**Your instructions**
Count the lines of the data below that contain the string "Viewport". Reply with the number only.

-- begin --

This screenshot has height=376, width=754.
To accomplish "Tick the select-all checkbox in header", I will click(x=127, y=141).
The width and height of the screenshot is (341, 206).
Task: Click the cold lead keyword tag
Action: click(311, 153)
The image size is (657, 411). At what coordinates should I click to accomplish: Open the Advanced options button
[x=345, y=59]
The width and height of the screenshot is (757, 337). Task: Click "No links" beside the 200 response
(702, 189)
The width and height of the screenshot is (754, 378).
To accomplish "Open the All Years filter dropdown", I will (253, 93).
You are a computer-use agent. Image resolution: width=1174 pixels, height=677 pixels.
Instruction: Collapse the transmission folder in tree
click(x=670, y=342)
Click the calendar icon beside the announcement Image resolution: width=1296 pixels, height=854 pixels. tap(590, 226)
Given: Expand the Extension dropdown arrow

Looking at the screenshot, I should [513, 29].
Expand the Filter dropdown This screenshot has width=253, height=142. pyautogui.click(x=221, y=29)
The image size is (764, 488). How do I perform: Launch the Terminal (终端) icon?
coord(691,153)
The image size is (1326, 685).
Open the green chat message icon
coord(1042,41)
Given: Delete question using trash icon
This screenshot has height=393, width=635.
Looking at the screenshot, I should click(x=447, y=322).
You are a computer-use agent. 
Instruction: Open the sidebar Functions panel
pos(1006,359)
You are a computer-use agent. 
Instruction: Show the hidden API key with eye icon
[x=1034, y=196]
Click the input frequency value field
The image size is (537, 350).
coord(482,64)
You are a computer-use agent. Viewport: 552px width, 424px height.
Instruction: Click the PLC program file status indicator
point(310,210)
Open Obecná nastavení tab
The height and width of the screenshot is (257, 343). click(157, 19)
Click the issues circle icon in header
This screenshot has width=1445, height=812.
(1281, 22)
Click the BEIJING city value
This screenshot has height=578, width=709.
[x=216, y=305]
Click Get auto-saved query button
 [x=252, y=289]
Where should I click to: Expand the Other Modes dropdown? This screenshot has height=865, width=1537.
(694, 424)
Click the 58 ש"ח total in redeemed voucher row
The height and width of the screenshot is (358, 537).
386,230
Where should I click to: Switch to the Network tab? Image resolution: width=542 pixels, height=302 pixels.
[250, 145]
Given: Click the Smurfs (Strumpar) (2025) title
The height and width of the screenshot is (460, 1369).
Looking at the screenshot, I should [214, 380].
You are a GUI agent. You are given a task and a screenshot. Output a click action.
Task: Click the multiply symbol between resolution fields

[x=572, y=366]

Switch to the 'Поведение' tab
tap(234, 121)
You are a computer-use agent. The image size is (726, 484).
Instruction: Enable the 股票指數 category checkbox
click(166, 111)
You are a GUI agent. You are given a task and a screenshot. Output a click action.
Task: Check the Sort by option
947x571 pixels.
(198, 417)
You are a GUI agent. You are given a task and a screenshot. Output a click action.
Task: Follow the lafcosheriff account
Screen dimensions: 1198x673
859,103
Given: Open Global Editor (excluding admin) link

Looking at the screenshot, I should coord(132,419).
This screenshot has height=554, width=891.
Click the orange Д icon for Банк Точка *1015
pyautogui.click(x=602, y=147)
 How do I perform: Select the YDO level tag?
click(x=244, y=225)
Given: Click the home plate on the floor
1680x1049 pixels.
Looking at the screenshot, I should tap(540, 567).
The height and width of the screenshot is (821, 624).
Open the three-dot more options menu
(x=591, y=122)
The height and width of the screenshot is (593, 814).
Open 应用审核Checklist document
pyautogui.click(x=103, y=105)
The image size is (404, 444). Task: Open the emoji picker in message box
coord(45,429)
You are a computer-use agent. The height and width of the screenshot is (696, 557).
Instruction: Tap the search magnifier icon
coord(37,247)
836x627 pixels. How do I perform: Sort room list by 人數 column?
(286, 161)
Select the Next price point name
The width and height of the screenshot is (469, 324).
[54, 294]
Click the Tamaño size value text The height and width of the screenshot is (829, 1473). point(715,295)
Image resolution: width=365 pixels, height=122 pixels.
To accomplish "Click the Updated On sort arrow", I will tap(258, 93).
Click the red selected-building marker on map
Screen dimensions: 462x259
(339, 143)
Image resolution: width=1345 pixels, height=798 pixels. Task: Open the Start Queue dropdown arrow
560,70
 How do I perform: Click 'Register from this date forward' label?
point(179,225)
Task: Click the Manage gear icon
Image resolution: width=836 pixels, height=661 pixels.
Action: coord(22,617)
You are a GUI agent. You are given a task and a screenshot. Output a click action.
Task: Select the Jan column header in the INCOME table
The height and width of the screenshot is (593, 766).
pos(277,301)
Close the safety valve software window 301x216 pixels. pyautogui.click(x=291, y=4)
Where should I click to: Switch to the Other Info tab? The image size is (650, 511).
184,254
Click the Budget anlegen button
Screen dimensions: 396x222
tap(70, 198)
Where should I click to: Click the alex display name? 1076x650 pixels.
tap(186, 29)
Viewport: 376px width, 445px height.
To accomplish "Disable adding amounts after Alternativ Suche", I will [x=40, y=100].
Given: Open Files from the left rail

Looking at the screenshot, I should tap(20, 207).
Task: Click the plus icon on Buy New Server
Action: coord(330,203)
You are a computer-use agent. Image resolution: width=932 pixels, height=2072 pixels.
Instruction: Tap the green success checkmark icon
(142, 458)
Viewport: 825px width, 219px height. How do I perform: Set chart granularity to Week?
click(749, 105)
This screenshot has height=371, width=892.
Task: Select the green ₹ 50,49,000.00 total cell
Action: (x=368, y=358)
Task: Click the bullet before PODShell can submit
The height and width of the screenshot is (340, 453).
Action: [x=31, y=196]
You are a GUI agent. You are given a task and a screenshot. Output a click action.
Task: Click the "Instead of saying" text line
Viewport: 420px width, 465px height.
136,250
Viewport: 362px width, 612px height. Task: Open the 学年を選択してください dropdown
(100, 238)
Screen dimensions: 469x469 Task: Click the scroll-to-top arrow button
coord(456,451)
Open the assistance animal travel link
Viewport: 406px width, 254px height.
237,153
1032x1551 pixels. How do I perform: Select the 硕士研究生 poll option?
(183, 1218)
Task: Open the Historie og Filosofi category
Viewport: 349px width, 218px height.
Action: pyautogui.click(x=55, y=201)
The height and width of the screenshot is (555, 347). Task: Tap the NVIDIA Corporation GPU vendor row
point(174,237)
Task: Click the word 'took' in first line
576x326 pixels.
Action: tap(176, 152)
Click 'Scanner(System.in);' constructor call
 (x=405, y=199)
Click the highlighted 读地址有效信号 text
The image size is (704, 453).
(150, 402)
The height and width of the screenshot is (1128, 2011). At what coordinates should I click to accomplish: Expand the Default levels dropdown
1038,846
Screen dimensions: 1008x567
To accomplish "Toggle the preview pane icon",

-- end --

**Problem solution**
7